Appends authorship and year to one or more taxonomic name columns using
GBIF (preferred) and ITIS (fallback) as reference sources. For each
specified column a new <column>_cite column is appended containing
names in the format "Genus species (Author, Year)". Intended as
the final step in the taxon_validate -> taxon_spellcheck
workflow.
Arguments
- data
A data frame.
- columns
Column name or
c()of column names to append authorship to, supplied either unquoted (species) or quoted ("species").- source
Character. Taxonomic reference source. One of
"both"(default),"gbif", or"itis". When"both", GBIF authorship is preferred and ITIS is used as a fallback when GBIF returns no valid authorship or a malformed result.- drop_na
Logical. If
TRUE, rows withNAin the column are dropped before look-up. Default isFALSE.
Value
The input data frame with one additional character column appended per
entry in columns, named <column>_cite. Rows where
authorship cannot be found retain the original canonical name in the cite
column unchanged. A report tibble is attached as
attr(result, "cite_report") with columns:
columnName of the column processed.
nameCanonical name for which no authorship was found.

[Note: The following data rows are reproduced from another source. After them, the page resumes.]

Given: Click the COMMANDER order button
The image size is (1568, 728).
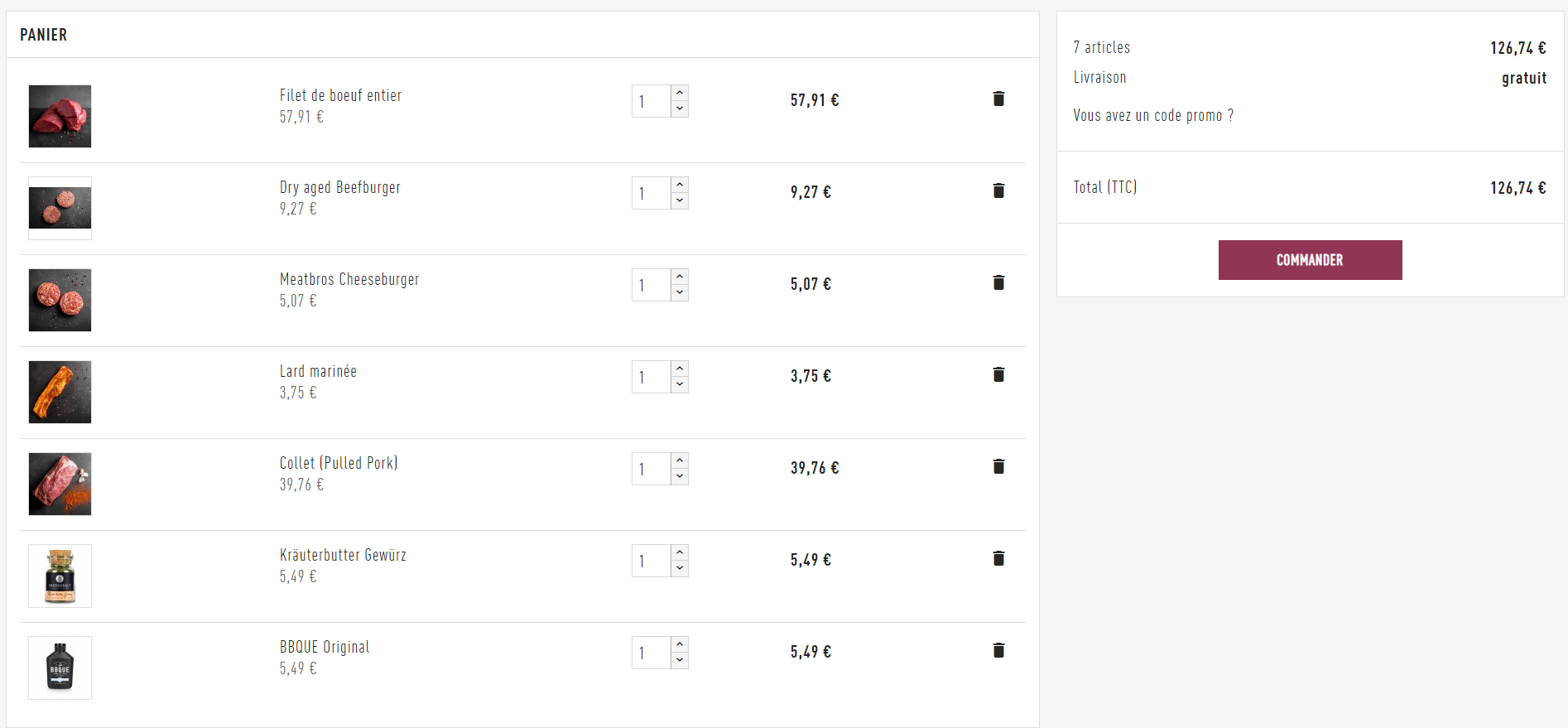Looking at the screenshot, I should tap(1310, 260).
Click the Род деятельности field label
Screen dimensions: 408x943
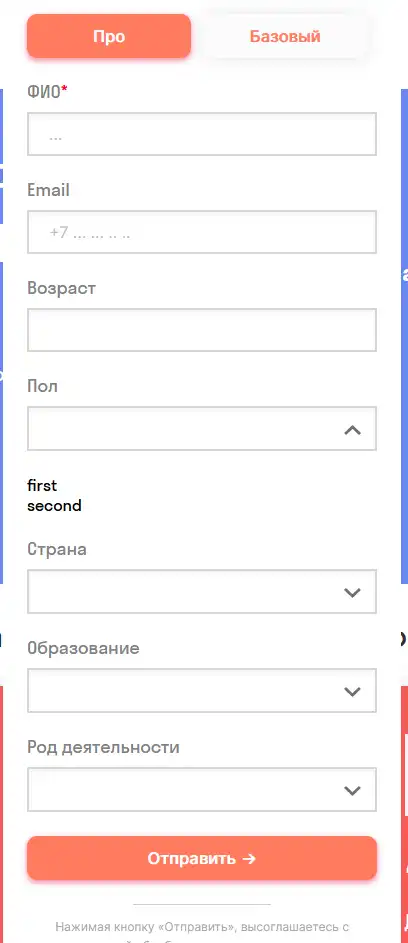pyautogui.click(x=104, y=748)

nNumber of rows containing that name.
An empty tibble is attached when authorship is found for all names. A console message per column reports the number of names resolved and lists any names without authorship.
Details
Authorship look-up follows the same logic as pass 5 of
taxon_validate:
GBIF
name_backboneis queried withstrict = TRUE.HIGHERRANKresults are accepted only when the canonical name matches the input exactly.Malformed authorship strings starting with a comma or punctuation are rejected and treated as missing.

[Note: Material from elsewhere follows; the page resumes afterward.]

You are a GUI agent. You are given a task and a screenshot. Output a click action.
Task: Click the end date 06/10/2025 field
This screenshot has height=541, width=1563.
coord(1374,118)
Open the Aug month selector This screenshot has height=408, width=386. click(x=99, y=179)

Synonym chains are followed up to three steps via
name_usage()to reach the accepted name authorship.When GBIF has no valid authorship and
source = "both", ITISitis_getrecordis queried as a fallback.

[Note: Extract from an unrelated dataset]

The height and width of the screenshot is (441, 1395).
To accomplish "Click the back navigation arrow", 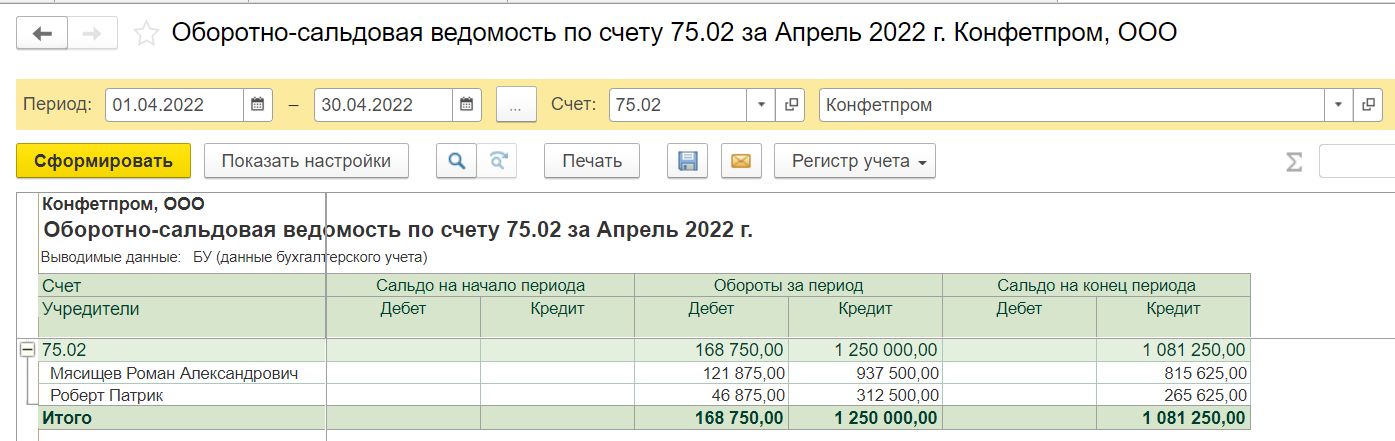I will click(42, 34).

Authorship is stripped from input values before lookup (parenthetical
suffixes matching \s*\(.*\)\s*$ are removed), so columns
already containing authorship from a prior taxon_validate
call are handled correctly.
Results are memoised for the duration of the session. Only unique
non-NA values are looked up, so performance scales with the number
of distinct names rather than total rows.
Requires rgbif for GBIF lookups, taxize for ITIS lookups, and memoise. Informative errors are raised if required packages are not installed.
Note
This function queries external web services (GBIF via rgbif and/or ITIS via taxize) and requires an active internet connection with reliable access to those servers. Performance on unstable or restricted connections (e.g. public WiFi, VPN, or firewalled networks) may be slow or produce incomplete results. Results are memoised for the duration of the session; running on a stable connection first and retaining the session will avoid repeated API calls for the same names.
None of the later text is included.